And I think about the Roaring Twenties that came on the heels of the Spanish flu and I think about the renaissance that followed the Dark Ages and the plague. And I think what times of darkness are followed by periods of extraordinary creativity. And I’m humbled and feel like if we’re put on earth, then we have to do something to be worthy of what is given to us. Right. Mark Twain once said that there are two of the days in our life of the most important, the day that we were born and the day that we figure out why. And I think that we have to lean into our purpose. We come from so much privilege here in this beautiful country that we have to lean into purpose and we have to believe being a pessimist is something that you can do during easy times. These times are too difficult to be anything but an optimist, but we have to follow optimism with action. So I think I’ll leap out of bed every day and tell my naysayers to shut up and get on with trying to make a difference in the world.
Saul Marquez:
I love it. Beautiful message to me and I’m right there with you. There is so much opportunity ahead and just definitely giving credit to a lot of folks listening that are on the front lines to Simmi’s point. You know, you’ve gotten us through this time, whether you’re leading the organization or at the front line taking care of patients. Thank you. Or if you’re a technology company enabling that. Thank you too. And there’s a lot to be excited ahead. And the context that Simmi provided is certainly inspiring.

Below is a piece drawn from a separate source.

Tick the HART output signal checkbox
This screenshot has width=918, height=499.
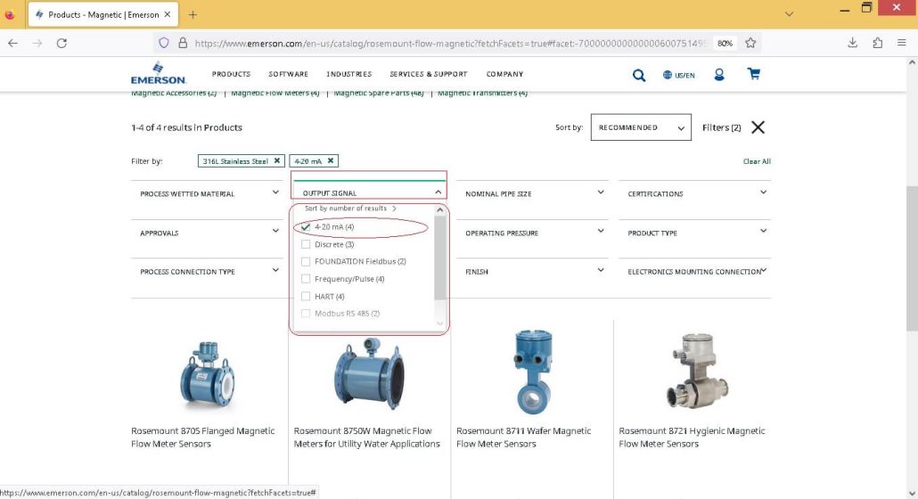click(x=306, y=297)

And so with that semi, I can’t thank you enough for your thoughtful approach and for sharing the insights you have today. We’re here at the end. Why don’t you go ahead and leave us with the closing thought and the best place for the listeners could get in touch with you and engage with the firm for whatever opportunities may lie ahead?
Simmi Singh:
Well, thank you so much. My closing thoughts is honestly to send an enormous amount of love and care out into the world. I think that every day we can draw great inspiration, not by what we can take from the world, but what we can give to it. And I really think, you know, you go back to that gun because for so many years, but that never loses its resonance for me, which is that we should be the change that we wish to see in the world. And I live every day to try to be worthy of that. I don’t succeed always, but I try really hard to be inspired by that.
Saul Marquez:
That’s a great one to close with Simmi and listeners, be sure to check out the full transcript of today’s discussion on the website OutcomesRocket.Health. Type in Simmi in the search bar SIMMI Or check out Egon Zehnder. That’s EgonZehnder.com and you’ll be able to find out even more about the great things that they do. So with that Simmi, I want to thank you so much for spending time with us and definitely looking forward to staying in touch.
Simmi Singh:
Indeed Saul, for a little bit of privilege. Thank you so much for having me. Take care.